=== What is needed ===
Rewrite the records below with every "navigation" changed to "menu". Keep everything else the same.
-- START OF Available data --
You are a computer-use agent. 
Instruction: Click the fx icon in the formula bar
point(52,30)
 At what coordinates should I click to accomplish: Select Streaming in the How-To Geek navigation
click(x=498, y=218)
-- END OF Available data --
=== Result for this exercise ===
You are a computer-use agent. 
Instruction: Click the fx icon in the formula bar
point(52,30)
 At what coordinates should I click to accomplish: Select Streaming in the How-To Geek menu
click(x=498, y=218)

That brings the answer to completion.